**Supplied passage:**
Substantive concepts include concrete examples, such as ‘plant’ or more abstract ideas, such as ‘biodiversity’. Concepts are taught through explicit vocabulary instruction as well as through the direct content and context of the study.
2. Disciplinary knowledge – this is knowing how to collect, use, interpret, understand and evaluate the evidence from scientific processes. This is taught. It is not assumed that pupils will acquire these skills by luck or hope. Pupils construct understanding by applying substantive knowledge to questioning and planning, observing, performing a range of tests, accurately measuring, comparing through identifying and classifying, using observations and gathering data to help answer questions, explaining and reporting, predicting, concluding, improving, and seeking patterns. We call it ‘Working Scientifically.’ We map Working Scientifically coverage to check the balance of provision in KS1, Lower and Upper KS2.
Scientific analysis is developed through IPROF criteria. We call it ‘Thinking Scientifically.’ These are mapped throughout the curriculum.
- identifying and classifying
- pattern seeking
- research
- observing over time
- fair and comparative testing.

**Given information:**

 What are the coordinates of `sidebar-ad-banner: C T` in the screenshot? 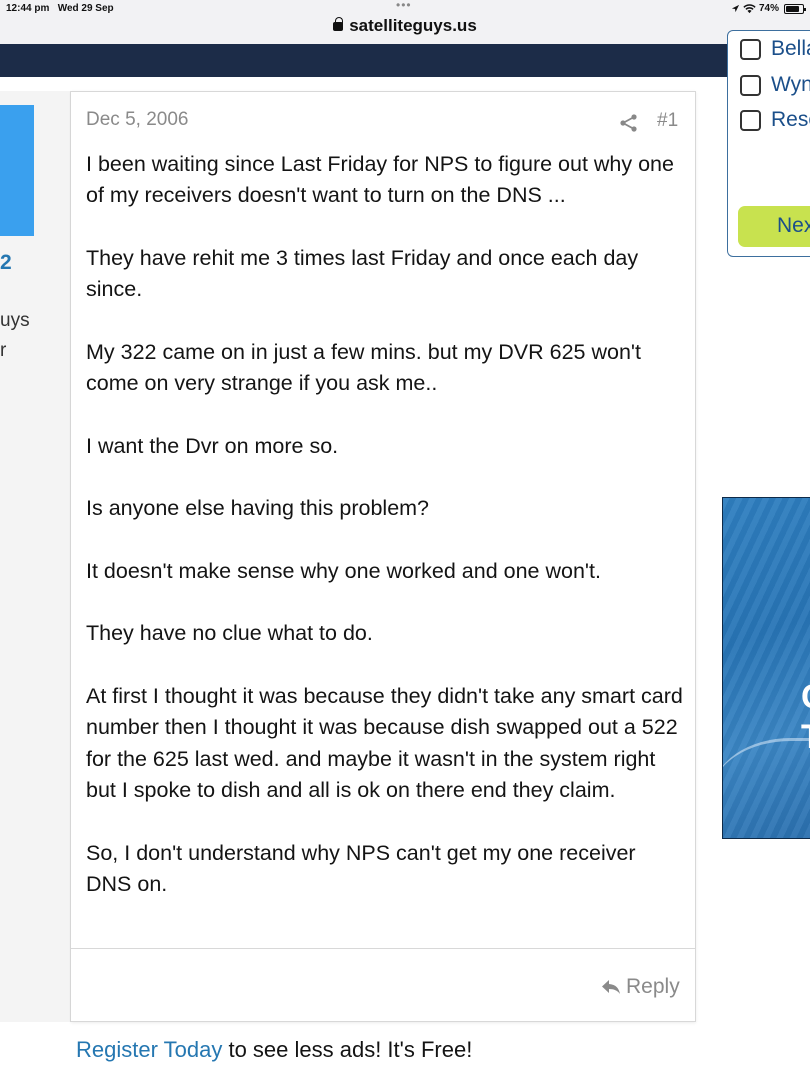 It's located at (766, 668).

**Task requirements:**
(1) Name every entry in the bulleted list that closes the science curriculum text.
(2) In the science curriculum text, what name is given to scientific analysis developed through IPROF criteria?
(3) Carry the science curriculum text on from its last line.
The listing has no connection to the science curriculum text.

**Answer list:**
(1) identifying and classifying; pattern seeking; research; observing over time; fair and comparative testing

(2) Thinking Scientifically.

(3)
In Science, substantive knowledge is always present and acts as a precursor for pupils’ understanding. This will enable them to successfully apply disciplinary knowledge. In KS2 Science, we have defined these terms:
- variable - the things that can change in a science experiment
- independent variable - the variable that is changed by the scientist
- dependent variables - are the things that the scientist watches closely for to see how they respond to the change made to the independent variable
- controlled variables - the things that a scientist wants to remain the same and not change so they can see how the independent variable reacts
These give structure to working and thinking scientifically tasks in relation to the substantive knowledge taught in that specific study. “what scientists observe, or choose to control in an experiment, depends on what they know. For example, classifying flowering plants scientifically requires knowledge of floral parts to place specimens in appropriate groups. However, classifying insects requires knowledge of body parts.” Ofsted Research Series: Science, 2021.
Science is planned so that the retention of knowledge is much more than just ‘in the moment knowledge’. The cumulative nature of the curriculum is made memorable by the implementation of Bjork’s desirable difficulties, including retrieval and spaced retrieval practice, word building and deliberate practice tasks. This powerful interrelationship between structure and research-led practice is designed to increase substantive knowledge and accelerate learning within and between study modules. That means the foundational knowledge of the curriculum is positioned to ease the load on the working memory: new content is connected to prior learning. The effect of this cumulative model supports opportunities for children to associate and connect significant scientific concepts, over time, and with increasing expertise and knowledge.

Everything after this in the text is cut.